The instructions are:
Draw a green rectangular box to show a region of interest (ROI) around the main body of text in the middle of the image. Save this as image_with_ROI.jpg.
Crop the original image to create a new image containing only the ROI in the rectangle. Save this as image_cropped.jpg.
Using this cropped image, use Canny edge detection to ‘find’ every letter in the image
Draw a green contour around each letter in the cropped image. Save this as image_letters.jpg
The problem at hand concerns finding a text in an image. In order to do so, we first cropped the image to obtain only a text part of the image. Secondly, we transformed the image into a grayscale, used a median blur with a manually set threshold to achieve the best result. The contours of text were found by canny edge detection and colored green.
We managed to highlight text in a given picture using computer vision. However, as can be seen, the result is far from perfect. Some of the brick interstices were picked up along with the text. Also, the approach relies on manual cropping and the blur parameters are hardly generalizable outside this assignment. Using object-character recognition, such as Tesseract along with a smart pre-processing and natural language processing software to predict the most plausible outcome would yield much better accuracy.
Here are the images:
Step 1: Clone repository
- open a linux terminal - Navigate the destination of the repository - run the following command
git clone https://github.com/JakubR12/cds-visual.git
step 2: Run bash script:
- Navigate to the folder “assignment-3”.
cd assignments/assignment-3
bash edge_detection.sh
Our projects are mainly made for Linux/mac users. Our python scripts should run on any machine, though our bash scripts may not work. For this case, we recommend using the python distribution system from https://www.anaconda.com/ to setup environments using our requirements.txt files.

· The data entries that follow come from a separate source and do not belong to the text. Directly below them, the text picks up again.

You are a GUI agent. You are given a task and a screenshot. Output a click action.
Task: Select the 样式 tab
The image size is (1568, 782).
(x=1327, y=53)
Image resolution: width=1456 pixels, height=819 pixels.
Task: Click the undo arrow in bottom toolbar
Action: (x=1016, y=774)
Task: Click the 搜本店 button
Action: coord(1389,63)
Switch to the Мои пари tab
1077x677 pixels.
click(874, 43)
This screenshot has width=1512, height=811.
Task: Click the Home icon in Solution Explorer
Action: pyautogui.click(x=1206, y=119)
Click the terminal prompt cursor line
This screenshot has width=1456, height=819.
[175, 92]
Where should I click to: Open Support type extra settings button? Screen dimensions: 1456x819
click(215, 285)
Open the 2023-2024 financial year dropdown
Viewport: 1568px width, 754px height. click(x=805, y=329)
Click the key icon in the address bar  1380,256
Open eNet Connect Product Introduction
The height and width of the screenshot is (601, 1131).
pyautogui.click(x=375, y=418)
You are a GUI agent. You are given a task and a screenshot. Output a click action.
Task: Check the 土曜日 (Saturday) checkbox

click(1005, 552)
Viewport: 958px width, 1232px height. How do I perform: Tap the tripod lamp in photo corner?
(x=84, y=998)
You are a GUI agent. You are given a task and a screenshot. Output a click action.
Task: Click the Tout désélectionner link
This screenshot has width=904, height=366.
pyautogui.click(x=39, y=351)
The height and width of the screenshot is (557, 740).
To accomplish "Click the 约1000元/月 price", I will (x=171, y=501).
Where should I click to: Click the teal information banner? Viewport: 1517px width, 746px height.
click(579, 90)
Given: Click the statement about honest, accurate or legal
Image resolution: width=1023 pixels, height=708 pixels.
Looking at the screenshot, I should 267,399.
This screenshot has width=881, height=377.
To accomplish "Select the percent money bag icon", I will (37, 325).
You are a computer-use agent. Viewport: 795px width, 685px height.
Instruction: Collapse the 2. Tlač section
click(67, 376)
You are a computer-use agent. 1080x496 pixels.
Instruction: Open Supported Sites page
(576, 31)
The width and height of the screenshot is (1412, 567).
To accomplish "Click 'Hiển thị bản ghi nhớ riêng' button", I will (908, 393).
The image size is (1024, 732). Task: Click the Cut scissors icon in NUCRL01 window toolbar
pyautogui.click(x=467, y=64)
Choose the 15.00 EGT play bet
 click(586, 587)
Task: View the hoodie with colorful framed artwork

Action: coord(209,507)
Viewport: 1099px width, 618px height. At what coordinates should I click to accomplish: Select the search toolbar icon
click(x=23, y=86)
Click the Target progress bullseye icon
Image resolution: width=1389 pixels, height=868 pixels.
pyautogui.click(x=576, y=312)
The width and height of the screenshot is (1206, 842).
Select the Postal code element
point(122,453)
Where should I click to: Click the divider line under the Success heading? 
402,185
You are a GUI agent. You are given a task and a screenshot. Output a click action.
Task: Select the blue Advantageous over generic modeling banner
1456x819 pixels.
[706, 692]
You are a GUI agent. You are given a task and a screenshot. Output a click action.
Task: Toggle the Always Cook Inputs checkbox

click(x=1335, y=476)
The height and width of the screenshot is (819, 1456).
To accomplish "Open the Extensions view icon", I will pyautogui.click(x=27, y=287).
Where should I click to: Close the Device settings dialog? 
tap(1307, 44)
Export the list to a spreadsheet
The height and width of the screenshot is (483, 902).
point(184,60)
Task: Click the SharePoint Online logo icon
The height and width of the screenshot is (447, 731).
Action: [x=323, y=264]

The folder structure of our projects are based on a simplified version of the cookiecutter datascience folder structure https://drivendata.github.io/cookiecutter-data-science/. For the sake of generalizability some folders will remain empty for some projects, but overall this will make folder navigation easier.
├── LICENSE
├── README.md <- The top-level README for developers using this project.
├── data
│ ├── interim <- Intermediate data that has been transformed.
│ ├── processed <- The final, canonical data sets for modeling.
│ └── raw <- The original, immutable data dump.
│
├── models <- Trained and serialized models, model predictions, or model summaries
│
├── utils <- utility scripts with reusable functions and classes
| └──__init__.py <- Makes utils a Python module
|
├── notebooks <- Jupyter notebooks. Naming convention is a number (for ordering),
│ the creator's initials, and a short `-` delimited description, e.g.
│ `1.0-jqp-initial-data-exploration`.
│
├── references <- Data dictionaries, manuals, and all other explanatory materials.
│
├── requirements.txt <- The requirements file for reproducing the analysis environment, e.g.
│ generated with `pip freeze > requirements.txt`
│
└── src <- Source code for use in this project.
└── __init__.py <- Makes src a Python module